Bien sabemos lo que Francia significaba para doña Lucilia. Y, dentro de Francia, París, que ella había conocido en plena Belle Epoque, en su reluciente esplendor. Una eventual destrucción de la ciudad significaría no sólo la liquidación de edificios grandiosos por sus líneas arquitectónicas, sino también la pérdida de las incomparables obras de arte que ellos contenían. Sería la extinción del farol del buen gusto y del charme en el mundo. Doña Lucilia, que consideraba todo en su aspecto más elevado y por el lado sobrenatural, estaba segura de que los valores de Francia tenían su origen, en último análisis en lo alto del Calvario, donde el Divino Redentor sufrió y murió por nosotros.
La ruina de tal maravilla constituía para ella un sacrilegio. Por eso empezó a escuchar por la radio las noticias de la guerra, a fin de seguir de cerca cómo se jugaba el destino de París.
Después de un período de incertidumbre, la ciudad fue al final respetada, lo que le produjo una gran alegría. No obstante, la dejó entristecida el hecho de que Francia hubiera caído bajo la dominación nazi. A cierta altura de estos acontecimientos, doña Lucilia fue a pasar algunos días en Águas da Prata. Una ironía del Dr. Plinio, en una carta, nos hace ver cómo ella mantenía una posición definida y categórica contra el nazismo.

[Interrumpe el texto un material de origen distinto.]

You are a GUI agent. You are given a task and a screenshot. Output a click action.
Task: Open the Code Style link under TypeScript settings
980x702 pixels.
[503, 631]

São Paulo, 1 de junio del 40
Mãezinha de mi corazón, Finalmente está llegando a su término la larga temporada de “castigo” en Prata que se impuso usted… o mejor, que nosotros le impusimos.
Espero que el próximo jueves ya esté de vuelta en el nido.
Mi pie ya está casi bien, aunque todavía no enteramente restablecido.
Tengo cierta desconfianza de que un músculo de la parte de atrás de la rodilla también sufrió una torcedura. Espero, sin embargo, que cuando la vaya a abrazar ya esté andando con paso ligero.
He pensado mucho en usted, al leer los desoladores triunfos alcanzados por su “amigo” Hitler.
Katucha obtuvo una medalla y es la primera en francés. Por lo demás, gracias a Dios, todo marcha satisfactoriamente. Mándele saludos a doña María, y acepte con mil y mil besos afectuosísimos todas las saudades del hijo respetuoso que le pide la bendición.
Plinio

En otra misiva, en que relata con todo lujo de detalles su vida diaria en Santos para que doña Lucilia lo siga con el pensamiento, el Dr. Plinio hace, de nuevo, una alusión de paso a la cuestión del nazismo.

cap10_006Mãezinha de mi corazón,
Dada la facilidad con que se llama por teléfono desde aquí para São Paulo, he cedido a la tentación de substituir las cartas por llamadas.
Esta es pues la primera carta que le escribo. La estadía ha sido excelente. El hotel, aunque fino como conviene, tiene el mérito inapreciable de no ser de nuevos ricos. La comida es buena y el aire del mar me abre mucho el apetito. A medianoche comemos siempre tarta de manzana con chantilly.
En materia de paseo, fui al fuerte de Itaipú, al caño de S. Vicente, al puente colgante, a la punta de la playa, al cerro de Sta. Terezinha, al Monte Serrat, a la Bertioga, a Guarujá… en fin, es imposible aprovechar mejor.
Noté que el reposo me hizo mucho bien.
¿Y usted cómo está, mi amor? ¿Cómo está nuestro “higadorio”? ¿Todavía entumecido por Hitler?
Aún no sé cuándo volveré: tal vez el lunes o el miércoles. Tengo más saudades de usted de lo que se puede imaginar. Con mil y mil besos afectuosísimos, le pide la bendición el hijo respetuoso que la quiere inmensamente.